Свободный, свежий, сырой городок, где каменная плитка стоит ровнее, чем пьяная горстка мужиков, поддерживающих друг друга и идущих искать приключения на свою пропитую голову. Все обыденно здесь, все просто. Вон опытная и пышная мать несет под руку своего малыша, который, хихикая, показывает на всех своим липким от леденца пальцем, а доблестный родитель дает наглецу хороших подзатыльников, чтобы тот не позорил их гордую семью и вел себя прилично на улице. Где-то пробежала черная лохматая собака, хоть вечер был прохладный, но этому зверю, пушистому и огромному, было невыносимо жарко, и он, высунув свой длинный и массивный язык, бежал рядом с молодой парой влюбленных, постоянно смеющихся и то и дело посматривающих смущенно друг на друга, желающие поцеловаться, но не имеющие смелости это сделать. Городок находился среди степей. Высоких гор, глухих лесов рядом не было и быть не могло. Все в нем просто и неброско. Такой городок мало чем мог завлечь давнего туриста, побывавшего много где, но мечтательному поэту это, на удивление, опрятное поселение покажется местом скопления вдохновения и открытых звезд, а затем он пропьет все свои незначительные деньги в баре, стоя рядом с незнакомыми мужиками. Все просто.
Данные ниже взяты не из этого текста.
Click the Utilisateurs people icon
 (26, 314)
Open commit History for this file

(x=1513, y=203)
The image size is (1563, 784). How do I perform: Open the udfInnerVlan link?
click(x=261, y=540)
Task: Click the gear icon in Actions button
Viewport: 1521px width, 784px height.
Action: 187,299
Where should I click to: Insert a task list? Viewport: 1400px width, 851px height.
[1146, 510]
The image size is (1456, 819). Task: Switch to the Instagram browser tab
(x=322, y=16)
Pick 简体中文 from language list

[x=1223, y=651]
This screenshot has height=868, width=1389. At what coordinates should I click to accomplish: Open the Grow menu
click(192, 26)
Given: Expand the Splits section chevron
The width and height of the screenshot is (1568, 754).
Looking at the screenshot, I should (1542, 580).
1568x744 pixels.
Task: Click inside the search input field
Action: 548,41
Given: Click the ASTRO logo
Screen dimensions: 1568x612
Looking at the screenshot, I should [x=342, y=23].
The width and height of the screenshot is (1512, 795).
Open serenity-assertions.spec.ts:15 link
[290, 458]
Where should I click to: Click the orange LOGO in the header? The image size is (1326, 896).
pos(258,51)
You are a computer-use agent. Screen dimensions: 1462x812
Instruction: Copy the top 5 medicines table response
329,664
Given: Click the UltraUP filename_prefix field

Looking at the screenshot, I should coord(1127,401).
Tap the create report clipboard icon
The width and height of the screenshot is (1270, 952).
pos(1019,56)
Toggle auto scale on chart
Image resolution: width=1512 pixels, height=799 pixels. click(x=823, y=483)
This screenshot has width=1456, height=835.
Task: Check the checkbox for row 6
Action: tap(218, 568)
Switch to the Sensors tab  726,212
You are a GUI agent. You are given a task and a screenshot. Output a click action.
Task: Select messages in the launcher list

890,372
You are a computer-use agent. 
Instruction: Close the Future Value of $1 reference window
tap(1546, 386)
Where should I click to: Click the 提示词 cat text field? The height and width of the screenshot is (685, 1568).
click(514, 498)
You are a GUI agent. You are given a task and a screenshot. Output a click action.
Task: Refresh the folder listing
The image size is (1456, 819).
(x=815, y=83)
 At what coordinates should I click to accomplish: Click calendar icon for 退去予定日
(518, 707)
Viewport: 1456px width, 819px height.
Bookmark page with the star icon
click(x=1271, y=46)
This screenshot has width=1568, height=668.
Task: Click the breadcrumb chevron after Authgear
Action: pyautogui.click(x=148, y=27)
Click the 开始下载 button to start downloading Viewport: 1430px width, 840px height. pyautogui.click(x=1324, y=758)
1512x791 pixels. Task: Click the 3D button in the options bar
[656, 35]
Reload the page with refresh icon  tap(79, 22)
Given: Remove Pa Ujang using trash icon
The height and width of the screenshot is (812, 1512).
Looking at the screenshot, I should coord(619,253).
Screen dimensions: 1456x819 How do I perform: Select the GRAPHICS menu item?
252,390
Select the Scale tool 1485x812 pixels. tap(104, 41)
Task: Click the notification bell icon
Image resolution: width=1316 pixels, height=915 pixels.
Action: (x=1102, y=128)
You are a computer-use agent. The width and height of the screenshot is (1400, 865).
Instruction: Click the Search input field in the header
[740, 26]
Не было в этом городе чего-то грустного, чего-то уникального, трагичного, страдального. Он небольшой. Оттого и неинтересный. Поэтому все в округе лишь крутят пальцем у виска перед тем, кто захотел переехать в эту глушь. Там не на что смотреть, кроме бесконечных баров, не на чем отвести душу, кроме борделей. Одна школа, один сад, одна любовь и несколько сортов пива. Как вы поняли, этот городок специализировался на производстве пива и на этом же жил и процветал. Наверно, я назову этот городок Пивоварня. Да, Пивоварня. Мне так захотелось. Естественно, это уютное и алкогольное поселение имело другое прозвище на карте, но дайте мне оставить романтизм таинственности места действий в этом непримечательном произведении.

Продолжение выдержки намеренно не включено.